1. Static gates: `validateTestsFile` (schema) and `checkTestsAgainstWorkflow` (label/type cross-check). Pure-JS, milliseconds, no Galaxy dependency.
2. `planemo workflow_test_init --from_invocation` to bootstrap a `-tests.yml` from a successful invocation, then `planemo workflow_test_on_invocation` to iterate assertions without re-running the workflow.

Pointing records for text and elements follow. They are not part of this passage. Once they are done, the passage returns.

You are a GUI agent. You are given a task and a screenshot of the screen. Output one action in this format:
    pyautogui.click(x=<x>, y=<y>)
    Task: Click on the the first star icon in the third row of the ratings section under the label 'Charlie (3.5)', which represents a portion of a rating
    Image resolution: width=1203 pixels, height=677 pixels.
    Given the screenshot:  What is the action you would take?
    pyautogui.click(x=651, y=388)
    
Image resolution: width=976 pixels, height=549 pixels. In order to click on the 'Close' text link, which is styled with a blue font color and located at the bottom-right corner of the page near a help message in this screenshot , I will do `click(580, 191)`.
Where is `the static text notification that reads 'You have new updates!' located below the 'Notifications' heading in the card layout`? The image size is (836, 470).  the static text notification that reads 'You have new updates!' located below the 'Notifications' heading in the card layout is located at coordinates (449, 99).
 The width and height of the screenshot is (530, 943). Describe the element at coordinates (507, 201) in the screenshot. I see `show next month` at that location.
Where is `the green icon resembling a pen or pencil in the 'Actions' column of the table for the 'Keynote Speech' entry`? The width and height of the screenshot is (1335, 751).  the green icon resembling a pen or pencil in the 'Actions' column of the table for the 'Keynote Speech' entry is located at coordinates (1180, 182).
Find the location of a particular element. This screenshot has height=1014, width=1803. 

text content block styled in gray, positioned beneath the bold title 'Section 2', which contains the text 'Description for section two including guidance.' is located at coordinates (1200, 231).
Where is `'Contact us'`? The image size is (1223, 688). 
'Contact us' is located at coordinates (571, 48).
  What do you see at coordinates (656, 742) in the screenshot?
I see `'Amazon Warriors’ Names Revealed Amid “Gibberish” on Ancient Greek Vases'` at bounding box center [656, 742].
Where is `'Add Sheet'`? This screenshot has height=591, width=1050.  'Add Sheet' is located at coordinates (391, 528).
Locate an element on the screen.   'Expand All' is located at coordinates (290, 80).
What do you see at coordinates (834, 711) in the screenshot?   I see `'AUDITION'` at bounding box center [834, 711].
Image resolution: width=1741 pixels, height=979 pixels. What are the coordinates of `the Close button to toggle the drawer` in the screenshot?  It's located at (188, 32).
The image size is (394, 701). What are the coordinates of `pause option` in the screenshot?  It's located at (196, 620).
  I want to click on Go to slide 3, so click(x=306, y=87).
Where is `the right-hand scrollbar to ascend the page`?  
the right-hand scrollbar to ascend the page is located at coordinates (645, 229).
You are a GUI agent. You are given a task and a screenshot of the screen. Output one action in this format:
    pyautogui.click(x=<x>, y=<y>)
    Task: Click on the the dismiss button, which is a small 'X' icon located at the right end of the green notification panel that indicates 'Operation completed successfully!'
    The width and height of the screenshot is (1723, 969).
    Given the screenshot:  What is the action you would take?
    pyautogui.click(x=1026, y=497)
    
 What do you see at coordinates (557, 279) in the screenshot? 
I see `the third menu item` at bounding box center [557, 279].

For a Nextflow → Galaxy translation: run the translated Galaxy workflow once, bootstrap with `--from_invocation`, then rewrite the autogenerated assertions using the nf-test `.snap` content as the expected-output authority where applicable. If the nf-test token is the only expected-output evidence, prefer `checksum: "md5$<hex>"`; if the expected file is materialized, choose `file:`/`compare:` or richer `asserts:` per [[planemo-asserts-idioms]].

## 7. Source-side gap

`SnapshotFixture` in `summary-nextflow.schema.json` records `captures[]`, `helpers[]`, `ignore_files[]`, `ignore_globs[]`, `snap_path` — but **does not parse the `.snap` JSON** itself. For module tests where `captures = ["process.out"]`, the structurally interesting per-channel filename+md5 lives only in the sidecar. Until that's parsed (#142), a translation Mold has to re-read `.snap` at runtime.

## 8. Cross-references

- [[tests-format]] — Galaxy assertion vocabulary, deep-link via [[tests-format#<def>]].
- [[planemo-asserts-idioms]] — output-type → assertion-family decision table; tolerance magnitudes; static-gate inner loop.
- [[summary-nextflow]] — source-side schema, including `NfTest` and `SnapshotFixture` shape.
- [[iwc-test-data-conventions]] — Galaxy job-input shape (the *other* half of test translation).
- [[iwc-shortcuts-anti-patterns]] — accepted-vs-smell catalog.
- [[component-nextflow-testing]] — primary-source links into nf-test, nf-core, and `nf-core/test-datasets`.